Sortie du nucléaire d’ici 2034 pour la Suisse
Faisant écho aux mesures prises par l’Allemagne suite à la catastrophe de Fukushima, le parlement suisse a approuvé le projet de l'abandon du nucléaire dans le pays d’ici 2034.
Faisant écho aux mesures prises par l’Allemagne suite à la catastrophe de Fukushima, le parlement suisse a approuvé le projet de l'abandon du nucléaire dans le pays d’ici 2034.
Cette décision du Sénat suisse hier (28 septembre) fait suite à un vote effectué en juin par la chambre basse pour concernant la fermeture progressive des centrales nucléaires, une mesure recommandée en mai par le gouvernement, qui avait gelé les projets de nouvelles constructions dans le sillage de l'explosion de la centrale de Fukushima.
Par cette décision, la Suisse emboîte le pas à l'Allemagne, qui a décidé en mai de fermer tous ses réacteurs nucléaires d'ici 2022.
Le gouvernement suisse estime que l'abandon progressif du nucléaire dans ce pays alpin coûterait jusqu'à 3,8 milliards francs suisses (3,1 milliards d'euros).
Le Parti socialiste, le Parti écologiste suisse et le Parti démocrate-chrétien ont salué la décision du Sénat et l'ont qualifiée d'important pas en avant vers une nouvelle politique énergétique, alors que ceux qui souhaitent une utilisation accrue de sources d'énergie renouvelable se font de plus en plus nombreux.
Berne a déclaré que l'abandon du nucléaire accélèrerait le développement des centrales hydro-électriques déjà viables et d'autres énergies renouvelables pour remplacer l'énergie nucléaire, mais n'a pas exclu la possibilité d'importer de l'électricité.
Si nécessaire, la Suisse pourrait également se rabattre sur l'électricité produite par des carburants fossiles, tout en respectant les objectifs établis dans la politique de changement climatique de la Suisse, peut-on lire dans un communiqué du gouvernement.
Doris Leuthard, la ministre à l'environnement et à l'énergie, a souligné que l'énergie nucléaire devenait de toute façon de plus en plus chère à cause des coûts entraînés par la nécessité de rendre les centrales plus sûres.
« Si nous parvenons à promouvoir de nouvelles technologies, ce sera un investissement au nom de nos enfants pour l'avenir de la Suisse », aurait-elle déclaré, reconnaissant que certaines questions restaient en suspend. « Il est cependant important que nous commencions dès maintenant.

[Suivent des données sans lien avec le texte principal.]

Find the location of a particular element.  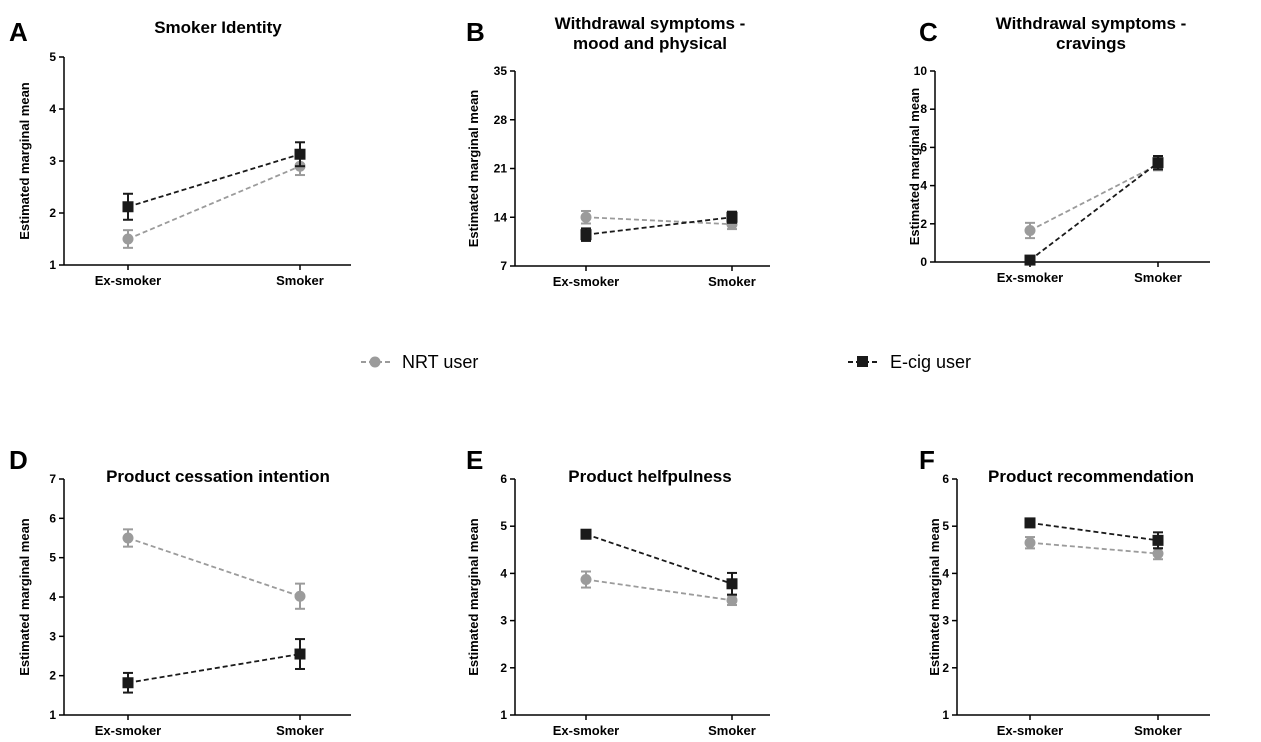

panel-letter: D is located at coordinates (18, 460).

Je vous demande de faire confiance au gouvernement, il s'agit du chemin à prendre pour l'avenir, nous pouvons régler ce problème ensemble avec le soutien de tous les citoyens responsables », aurait-elle ajouté.
L'association des entreprises suisses d'électricité a applaudi la décision de procéder à un abandon progressif du nucléaire, plutôt qu'à un arrêt immédiat.
« Le maintien de ces centrales nous laisse du temps pour trouver des solutions et mettre en place des mesures plus efficaces », a-t-elle déclaré.
Le gouvernement a recommandé de fermer la centrale de Beznau I en 2019, puis celle de Beznau II et de Muehleberg en 2022, celle de Goegen en 2029 et celle de Leibstadt en 2034.
La Fondation suisse de l'énergie, une fondation privée qui promeut une meilleure efficacité énergétique, a affirmé que le parlement envoyait un signal fort aux entreprises et à la société.
Toutefois, la Fédération des entreprises suisses, EconomieSuisse, a critiqué le parlement pour avoir interdit la construction de nouvelles centrales nucléaires, qualifiant cette décision d'irresponsable. « Cette stratégie globale […] doit notamment établir les conséquences d'une sortie du nucléaire sur la sécurité de l'approvisionnement, l'économie, l'indépendance de la Suisse et l'environnement », peut-on lire dans un communiqué. (déjà traduit)
Les discussions sur l'énergie nucléaire continueront au nouveau parlement qui devrait se réunir pour la première fois en décembre suite aux élections du mois prochain.